IL ne se passe de mois voire de semaine sans qu'un colloque, un article, une discussion entre amis ne revienne sur ce phénomène juridique que l'on brocardait jadis sous le doux nom d « Anastasie », j'ai nommé la Censure. À écouter de bonnes âmes assez promptes à s'émouvoir pour ces causes que l'on intitule « justes » la censure est là, elle est omniprésente, elle rôde autour de nous prompte à fondre sur l'écrit, voire le film, pis encore telle oeuvre d'art. Il faut à la fois, chaque jour la déplorer et la combattre. À mon humble avis, elle n'est pas tout à fait là où l'on croit l'apercevoir, ou du moins n'a-t-elle pas, le plus souvent, la forme qu'on lui prête volontiers.
S'émouvoir en la matière, sans doute est-ce le rôle des bonnes âmes précisément, en tout cas de nos amis journalistes érigés par la Cour européenne des droits de l'homme en chiens de garde de la démocratie, et nul ne songerait (moi le dernier) à leur en faire grief. Encore faut-il garder raison comme nous l'enseignaient jadis les Sages. Qu'est-ce à dire?, m'entendsje déjà demander.

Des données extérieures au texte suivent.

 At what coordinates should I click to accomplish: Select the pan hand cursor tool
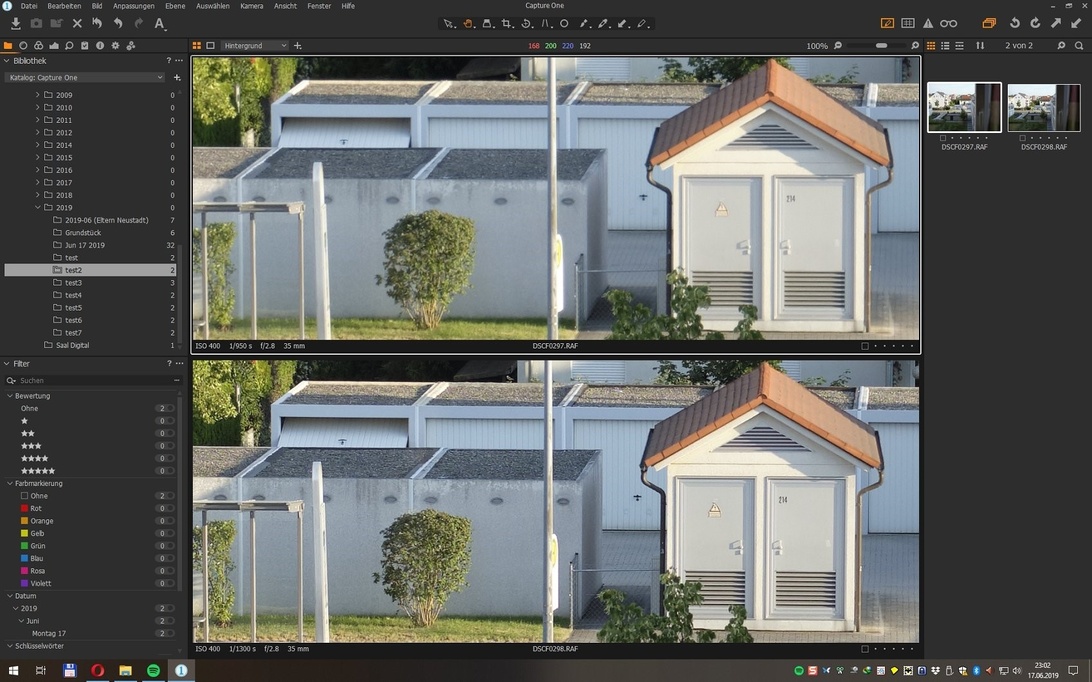tap(467, 23)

Eh bien d'abord, il faut s'accorder sur les termes. La véritable censure, il faut à l'évidence le rappeler, c'est la censure de l'Ancien Régime et des empires napoléoniens, c'est-à-dire l'interdiction pure et simple de toute publication qui n'ait au préalable reçu une autorisation de paraître. À cet égard, je souhaite citer Malesherbes, ce grand commis s'il en fut d'un État qui se confondait alors avec la personne du Roi de France, Malesherbes dont la statue orne notre grande Salle des pas perdus et qui revint de Suisse où il s'était exilé pour échapper à la persécution afin de défendre Louis XVI et avec toute sa famille monter ensuite à l'échafaud. Cette grande figure du Droit (que l'on relise ses Remontrances, ses Mémoires sur la presse et la librairie) avait lui-même été « directeur de la librairie » c'est-à-dire chargé de la censure royale. Il disait « un homme qui n'aurait jamais lu que les livres qui, dans leur origine, ont paru avec l'attache expresse du gouvernement, comme la loi le prescrit, serait en arrière de ses contemporains presque d'un siècle ». On se souvient que c'est Malesherbes encore qui alors en fonction devait cacher à son domicile les épreuves de l'Encyclopédie! Or ce n'est pas sous un tel régime – tant s'en faut – que nous vivons depuis qu'en juillet 1881 le législateur a posé en principe que « la presse et l'imprimerie sont libres ». On publie librement quitte ensuite, mais ensuite seulement, à encourir les foudres de la justice si d'aventure elle se trouve saisie par tel ou tel. Et il est bien vrai que de tels et de tels il s'en trouve à foison et le plus souvent pour des motifs, sinon peu avouables, du moins peu glorieux. Je veux bien que l'on en appelle à la censure ou mieux à des actes de censure lorsque les procédures visent l'interdiction, mais lorsqu'elles n'aspirent qu'à des dommages et intérêts… Ne serait-il pas plus judicieux de donner libre cours à une critique, voire une vindicte, plus rationnelle: ce pourrait être l'occasion d'analyses psychologiques du meilleur effet. À proprement parler, il n'existe donc pas aujourd'hui en France de véritable censure, c'està- dire préalable. La Cour EDH est là, en tout état de cause, pour veiller à ce que rien dans les décisions de nos Cours et Tribunaux n'ose s'en approcher, quelles que soient les velléités moralisatrices des uns et des autres.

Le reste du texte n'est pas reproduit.